The primary objective of this study was to gain an understanding of the process through which a community coalition was able to create and implement policy changes that impact the built environment. Secondary objectives of the study included identifying the enabling factors as well as the barriers to policy change and implementation, examining the influence of community context, and determining ways that the coalition could improve its efforts.
This qualitative study consisted of in-depth interviews with 25 coalition stakeholders. Interview participants were purposefully selected for their unique insights into coalition activities. Interviews were semi-structured, framed by an interview guide, and lasted approximately one hour. A grounded theory approach guided data collection and analysis (Charmaz, 2006). To help validate the interview findings, multiple member checks were conducted (Creswell, 2013), including presenting preliminary results to coalition groups and asking for feedback from interview participants on a draft report. In addition, other data sources such as coalition progress reports, news articles, and policy documents were reviewed to fill in gaps in information obtained from interviews.
Of the 25 interview participants, 52% were women, 64% were at least 45 years old, 56% identified as Caucasian, 48% had a Master’s or other graduate degree, and 68% were involved with the coalition as part of their jobs. Nearly half (44%) worked for county government agencies, including Planning and Public Works. Participants viewed Get Fit Kauai as critical to achieving the policy changes because of the resources it contributed to capacity building efforts, its activities to increase public awareness of the link between the environment and active lifestyles, and how it coordinated member testimony before County Council. In addition to the policy changes, Get Fit Kauai organized Walk to School Days through its Safe Routes to School Task Force; held annual Mayor-a-thon events in which hundreds of community members celebrated using the coastal path; trained coalition members to lead community planning charrettes; and developed performance measures to track the progress of Complete Streets policy implementation. One of the major themes to emerge was capacity building, which was seen as an essential first step in the process of policy change. Get Fit Kauai had the resources to hire a progression of national consultants that provided education, training, and targeted technical assistance to the County of Kauai departments and coalition members. The capacity building helped to break down silos between departments and generated support for policy changes. Other contributing factors to policy change were political support from the Mayor and County Council, an effective coalition director, garnering significant local media coverage, and using the Built Environment Task Force as a vehicle for discussion and decision-making for policy strategies. The community context was mostly supportive of the built environment policy changes. As a small, rural community, people knew each other and cared deeply about preserving the unique character of the island. To overcome a barrier to implementation, one of the identified next steps for Get Fit Kauai was helping to educate communities about the Complete Streets policy and how implementation would not ruin the rural island character.

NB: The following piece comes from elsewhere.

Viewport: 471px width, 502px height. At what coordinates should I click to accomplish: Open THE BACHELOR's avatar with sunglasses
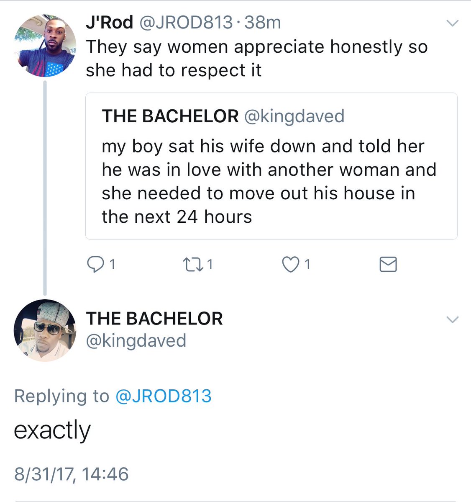[45, 330]
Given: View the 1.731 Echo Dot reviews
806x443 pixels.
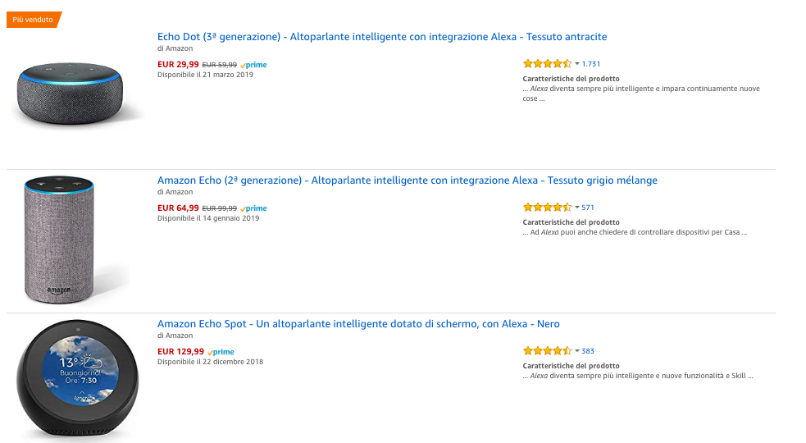Looking at the screenshot, I should click(591, 64).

Get Fit Kauai played a critical role in helping to pass policy changes addressing Complete Streets and Safe Routes to School. For policy implementation, the role of the coalition is evolving into a more supportive one as the county government takes over the lead. Nevertheless, Get Fit Kauai still has meaningful functions to carry out, including community education and holding the county accountable for implementation.
Other coalitions undertaking similar efforts can learn several lessons from Get Fit Kauai. One of the lessons is to have patience: it will take time to see changes on the ground. Although the County is working hard to implement pilot projects, community members need to understand how long the process takes. Another lesson is that multiple champions are needed at different levels and in different places to keep pushing the work forward. Finally, Get Fit Kauai’s director was identified as the driving force behind the coalition, and other leaders can learn from her approaches in recruiting and motivating people to do the coalition work.
- Charmaz, K. (2006). Constructing Grounded Theory: A Practical Guide Through Qualitative Analysis. Thousand Oaks, CA: Sage Publications, Inc.
- Creswell, J. W. (2013). Qualitative Inquiry & Research Design: Choosing Among Five Approaches. Thousand Oaks, CA: Sage Publications, Inc.
Support / Funding Source
This study was funded by the Hawaii State Department of Health, Healthy Hawaii Initiative, through Tobacco Settlement Special Funds. Get Fit Kauai is funded by the Healthy Hawaii Initiative and received additional funding through Communities Putting Prevention to Work, Centers for Disease Control and Prevention.